First Attempt: Failure

The firmware flashed successfully, but SS-IPTV didn’t work. The qjyBrowser is too old and incompatible with the SS-IPTV web app.

But wait — YouTube still works on this TV. How?

Back to Ghidra.


Discovering the Qt Browser

Further investigation revealed that YouTube uses a different browser — a Qt-based one:

SwitchToYoutube()

execQtTestBrowser.sh -useragent %s -no-loading-status -remote-inspector-port 9222 -service-type youtube http://www.youtube.com/tv

Flickr also uses this Qt browser. So instead of hijacking Picasa (which uses the older qjyBrowser), I’ll hijack Flickr:

SwitchToFlickr()  →  Modified to load SS-IPTV

execQtTestBrowser.sh -useragent %s -no-loading-status -remote-inspector-port 9222 -service-type youtube http://app.ss-iptv.com/

I kept YouTube intact since my grandpa actually uses it.


Second Attempt: JavaScript Compatibility Issues

Repacked and flashed. Still doesn’t work.

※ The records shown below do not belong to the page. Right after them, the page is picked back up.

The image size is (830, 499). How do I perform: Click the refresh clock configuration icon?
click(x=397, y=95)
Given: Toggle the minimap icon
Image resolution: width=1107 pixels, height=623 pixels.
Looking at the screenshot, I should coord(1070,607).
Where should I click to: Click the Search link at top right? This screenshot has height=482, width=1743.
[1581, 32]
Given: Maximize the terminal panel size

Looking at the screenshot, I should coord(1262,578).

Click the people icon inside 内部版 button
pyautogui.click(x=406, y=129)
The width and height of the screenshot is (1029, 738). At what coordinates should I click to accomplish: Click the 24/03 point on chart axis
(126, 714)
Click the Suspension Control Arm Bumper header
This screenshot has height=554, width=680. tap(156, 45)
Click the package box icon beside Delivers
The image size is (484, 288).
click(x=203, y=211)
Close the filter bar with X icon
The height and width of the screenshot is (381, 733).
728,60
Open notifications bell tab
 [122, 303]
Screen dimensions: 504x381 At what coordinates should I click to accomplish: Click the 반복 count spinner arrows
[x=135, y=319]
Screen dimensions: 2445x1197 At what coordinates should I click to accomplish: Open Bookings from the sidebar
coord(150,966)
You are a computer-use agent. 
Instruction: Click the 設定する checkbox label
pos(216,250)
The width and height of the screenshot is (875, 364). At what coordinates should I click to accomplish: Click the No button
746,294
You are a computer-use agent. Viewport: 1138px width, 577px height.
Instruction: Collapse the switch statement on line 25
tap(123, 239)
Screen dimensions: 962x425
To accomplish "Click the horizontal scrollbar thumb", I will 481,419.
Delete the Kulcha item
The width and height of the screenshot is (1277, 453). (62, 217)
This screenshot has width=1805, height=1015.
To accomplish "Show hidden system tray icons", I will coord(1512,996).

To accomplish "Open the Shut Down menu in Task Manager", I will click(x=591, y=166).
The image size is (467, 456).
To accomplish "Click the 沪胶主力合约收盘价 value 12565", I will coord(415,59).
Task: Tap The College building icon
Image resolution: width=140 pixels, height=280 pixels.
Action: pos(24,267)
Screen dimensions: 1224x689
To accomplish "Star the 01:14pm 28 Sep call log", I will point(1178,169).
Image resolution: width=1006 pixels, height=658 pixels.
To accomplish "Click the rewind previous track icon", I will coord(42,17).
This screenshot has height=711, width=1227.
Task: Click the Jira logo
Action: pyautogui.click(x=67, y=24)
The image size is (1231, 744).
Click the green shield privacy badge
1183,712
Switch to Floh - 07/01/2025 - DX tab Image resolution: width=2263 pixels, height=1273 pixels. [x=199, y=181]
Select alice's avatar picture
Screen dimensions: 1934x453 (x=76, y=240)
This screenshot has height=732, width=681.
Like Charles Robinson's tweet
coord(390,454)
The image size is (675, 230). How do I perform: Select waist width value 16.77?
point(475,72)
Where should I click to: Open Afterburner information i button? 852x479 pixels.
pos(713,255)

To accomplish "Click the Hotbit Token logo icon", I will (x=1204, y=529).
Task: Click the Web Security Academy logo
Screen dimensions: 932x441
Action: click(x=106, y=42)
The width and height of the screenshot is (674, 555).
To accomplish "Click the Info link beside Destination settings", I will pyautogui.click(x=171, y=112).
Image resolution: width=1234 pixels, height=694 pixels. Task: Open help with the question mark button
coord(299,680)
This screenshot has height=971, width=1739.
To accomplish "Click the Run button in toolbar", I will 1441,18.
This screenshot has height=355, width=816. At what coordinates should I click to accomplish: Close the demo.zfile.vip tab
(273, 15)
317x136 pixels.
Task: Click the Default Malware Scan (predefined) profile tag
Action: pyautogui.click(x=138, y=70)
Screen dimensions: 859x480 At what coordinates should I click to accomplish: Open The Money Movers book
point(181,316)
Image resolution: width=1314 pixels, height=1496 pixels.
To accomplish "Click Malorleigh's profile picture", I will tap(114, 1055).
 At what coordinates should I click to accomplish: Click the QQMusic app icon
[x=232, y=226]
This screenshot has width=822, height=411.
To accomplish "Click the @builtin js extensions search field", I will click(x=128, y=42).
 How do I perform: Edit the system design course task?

SS-IPTV’s JavaScript requires:

  1. MAC address access — the TV’s browser doesn’t expose this
  2. window.history API — not supported by the Qt browser

The solution: host a modified version of SS-IPTV locally. Conveniently, the TV runs a lightweight HTTP server with CGI support — perfect for serving patched JavaScript.


Patching the JavaScript

Stubbing the history API

this._deviceInfoInterface.history = function () {
  return [];
};

Hardcoding the MAC address

prepareMAC: function (a) {
    if (null == a || "" == a) return "00:00:00:00:00:00";
    // ... MAC formatting logic ...
},
get_netWiredMAC: function () {
    var a;
    a = null == this._deviceInfoInterface
        ? "00:00:00:00:00:00"
        : this._deviceInfoInterface.get(18);
    "" != f.getArgumentValue("wiredMAC") && (a = f.getArgumentValue("wiredMAC"));
    return this.prepareMAC(a);
},
get_netWirelessMAC: function () {
    return this.prepareMAC(
        null == this._deviceInfoInterface
            ? "00:00:00:00:00:00"
            : this._deviceInfoInterface.get(19)
    );
}

The modified JS bundle is placed in the TV’s HTTP server root:

$ ls tmp_orig/www/

index.html  tv.js

Final Result

Repack, flash, and…

SS-IPTV running on the Philco TV

It works!

The UI is sluggish (this is old hardware, after all), but video playback is smooth. Mission accomplished.


Conclusion

What started as a simple “install an app for grandpa” turned into a deep dive into:

  • Firmware extraction and repacking (tar + SquashFS)
  • Reverse engineering a MIPS binary with Ghidra
  • Understanding a proprietary RSS/Lua-based UI framework
  • Patching JavaScript to work around missing browser APIs

The TV is now happily serving IPTV streams. Not bad for hardware that was essentially abandoned by its manufacturer.